03 outubro 2016

    Sebastião em sonho

    1.
    Uma mãe pariu a criança branca à luz da lua,
    À sombra da nogueira, do secular sabugueiro,
    Ébria do mosto das papoilas, do lamento dos melros;
    E silenciosas
    Inclinavam-se sobre essa mulher em compaixão as barbas de um rosto,
    Mudas no escuro da janela; e velhos trastes
    Ancestrais
    Apodreciam para ali; amor e fantasia outonal.

    Tão estranho era o dia do ano, a triste infância,
    Quando o rapazinho desceu suavemente para as frescas águas, para os
                         /argênteos peixes,
    Paz e continência;
    Quando, pétreo, se atirou sob corcéis desenfreados,
    Na noite cinzenta a sua estrela desceu sobre ele;
    Ou quando, pela mão gelada da mãe,
    Pastava ao cair da noite pelo outonal cemitério de São Pedro,
    Frágil cadáver jazia mudo no escuro da câmara
    E ele erguia, para olhá-lo as frias pálpebras.
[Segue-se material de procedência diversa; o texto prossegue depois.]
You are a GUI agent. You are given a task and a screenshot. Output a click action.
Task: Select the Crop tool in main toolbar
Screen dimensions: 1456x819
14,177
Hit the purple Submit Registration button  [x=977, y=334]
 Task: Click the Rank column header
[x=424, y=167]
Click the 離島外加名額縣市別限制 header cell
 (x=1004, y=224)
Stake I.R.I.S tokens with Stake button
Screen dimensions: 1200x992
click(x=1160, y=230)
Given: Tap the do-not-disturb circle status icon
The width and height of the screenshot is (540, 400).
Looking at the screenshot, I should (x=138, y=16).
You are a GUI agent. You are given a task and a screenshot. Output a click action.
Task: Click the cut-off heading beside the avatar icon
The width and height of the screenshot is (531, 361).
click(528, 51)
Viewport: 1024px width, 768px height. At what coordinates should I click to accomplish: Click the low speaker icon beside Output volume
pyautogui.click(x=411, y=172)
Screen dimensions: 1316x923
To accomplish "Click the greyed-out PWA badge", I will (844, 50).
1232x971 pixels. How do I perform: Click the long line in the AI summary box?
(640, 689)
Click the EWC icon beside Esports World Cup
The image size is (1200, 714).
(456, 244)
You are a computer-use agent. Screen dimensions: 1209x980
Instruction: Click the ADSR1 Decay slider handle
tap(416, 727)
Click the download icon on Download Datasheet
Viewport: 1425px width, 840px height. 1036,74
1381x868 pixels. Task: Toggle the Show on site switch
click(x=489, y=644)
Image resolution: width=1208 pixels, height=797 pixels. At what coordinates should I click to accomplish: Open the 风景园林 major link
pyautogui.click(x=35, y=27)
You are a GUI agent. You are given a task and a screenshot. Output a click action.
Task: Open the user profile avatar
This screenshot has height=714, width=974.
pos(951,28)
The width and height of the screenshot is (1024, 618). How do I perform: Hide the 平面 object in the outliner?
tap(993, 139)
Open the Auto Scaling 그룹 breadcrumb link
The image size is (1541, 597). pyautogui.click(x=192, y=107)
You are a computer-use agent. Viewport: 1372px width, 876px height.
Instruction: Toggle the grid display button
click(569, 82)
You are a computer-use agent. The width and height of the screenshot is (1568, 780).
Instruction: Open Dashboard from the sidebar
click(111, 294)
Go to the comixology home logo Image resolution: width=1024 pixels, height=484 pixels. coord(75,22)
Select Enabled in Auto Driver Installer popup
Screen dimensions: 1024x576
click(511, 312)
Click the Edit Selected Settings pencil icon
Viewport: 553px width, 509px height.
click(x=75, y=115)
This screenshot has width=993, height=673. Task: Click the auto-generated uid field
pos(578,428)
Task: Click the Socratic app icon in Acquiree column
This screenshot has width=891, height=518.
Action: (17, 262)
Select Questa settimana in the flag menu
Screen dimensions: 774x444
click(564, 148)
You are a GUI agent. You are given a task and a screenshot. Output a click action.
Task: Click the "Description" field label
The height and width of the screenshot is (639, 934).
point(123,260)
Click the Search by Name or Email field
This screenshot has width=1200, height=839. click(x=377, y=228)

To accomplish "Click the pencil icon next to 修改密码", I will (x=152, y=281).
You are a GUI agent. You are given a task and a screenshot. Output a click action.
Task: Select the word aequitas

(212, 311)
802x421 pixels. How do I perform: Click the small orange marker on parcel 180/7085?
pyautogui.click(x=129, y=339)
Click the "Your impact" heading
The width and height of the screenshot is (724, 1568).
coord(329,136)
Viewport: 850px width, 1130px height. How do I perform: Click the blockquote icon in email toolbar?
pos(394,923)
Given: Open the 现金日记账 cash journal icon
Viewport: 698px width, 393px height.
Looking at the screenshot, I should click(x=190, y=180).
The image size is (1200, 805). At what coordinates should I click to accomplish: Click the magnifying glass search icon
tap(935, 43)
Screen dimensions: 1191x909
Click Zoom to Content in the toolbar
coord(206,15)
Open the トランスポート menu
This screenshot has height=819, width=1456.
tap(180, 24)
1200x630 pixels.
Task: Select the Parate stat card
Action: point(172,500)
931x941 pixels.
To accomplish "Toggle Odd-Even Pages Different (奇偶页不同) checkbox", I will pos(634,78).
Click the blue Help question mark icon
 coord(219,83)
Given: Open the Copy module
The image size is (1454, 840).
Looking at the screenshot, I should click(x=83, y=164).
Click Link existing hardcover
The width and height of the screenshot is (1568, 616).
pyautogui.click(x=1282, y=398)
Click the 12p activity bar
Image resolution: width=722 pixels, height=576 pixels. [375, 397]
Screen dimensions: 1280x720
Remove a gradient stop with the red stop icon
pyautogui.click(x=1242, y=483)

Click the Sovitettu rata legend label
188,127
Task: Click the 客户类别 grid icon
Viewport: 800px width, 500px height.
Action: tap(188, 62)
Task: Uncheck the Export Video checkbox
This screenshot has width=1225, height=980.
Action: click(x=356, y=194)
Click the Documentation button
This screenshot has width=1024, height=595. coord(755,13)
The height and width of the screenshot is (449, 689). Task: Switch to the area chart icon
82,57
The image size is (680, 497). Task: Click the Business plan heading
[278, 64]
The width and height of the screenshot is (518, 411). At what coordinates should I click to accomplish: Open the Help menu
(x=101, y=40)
    Ele, porém, era uma avezinha em troncos nus,
    O sino alongava-se no Novembro da noite,
    O silêncio do pai, quando a dormir descia a escada crepuscular.
     

    2.
    Paz da alma. Solitária noite de inverno,
    As negras silhuetas dos pastores no velho lago;
    Criança na cabana de palha; oh, como baixava
    Levemente o rosto em negra febre.
    Noite sagrada.

    Ou quando, pela dura mão do pai,
    Subia em silêncio o sombrio monte do Calvário
    E no entardecer, em nichos dos rochedos,
    A figura azul do Homem atravessava a sua lenda,
    Da ferida sob o coração corria purpúreo o sangue.
    Oh, como se elevava suavemente a cruz em escura alma.

    Amor; quando em escuros becos a neve derretia,
    E no velho sabugueiro ficava alegremente presa uma brisa azulada.
    Na abóbada da sombra da nogueira;
    E silenciosamente aparecia ao rapaz o seu anjo rosado.

    Alegria; quando em frescas salas soava à noitinha uma sonata,
    Nos vigamentos castanhos
    Uma borboleta azul saía da crisálida de prata.

    Oh, a proximidade da morte. Em pétreo muro
    Curvava-se uma cabeça amarela, a criança calada,
    Quando nesse mês de Março, a lua declinava.
     

    3.
    Sino rosado da Páscoa na abóbada tumular da noite
    E as vozes argênteas das estrelas,
    que fazem descer tremenda e sombria loucura da fronte de quem dorme.

    Oh, que silencioso o andar rio azul abaixo
    Meditando sobre coisas olvidadas, enquanto nos ramos verdes
    O chamamento do melro leva um estranho ser à decadência.

    Ou quando, pela ossuda mão do ancião,
    Passava à noite pela muralha arruinada da cidade
    E aquele levava no casaco negro uma criança rosada,
    O espírito do mal aparecia na sombra da nogueira.

    Tatear por sobre os verdes degraus do verão. Oh, como o jardim
    Caiu suavemente no silêncio castanho do outono,
    Aroma e melancolia do velho sabugueiro,
    Quando na sombra de Sebastião se extinguiu a voz argêntea do anjo.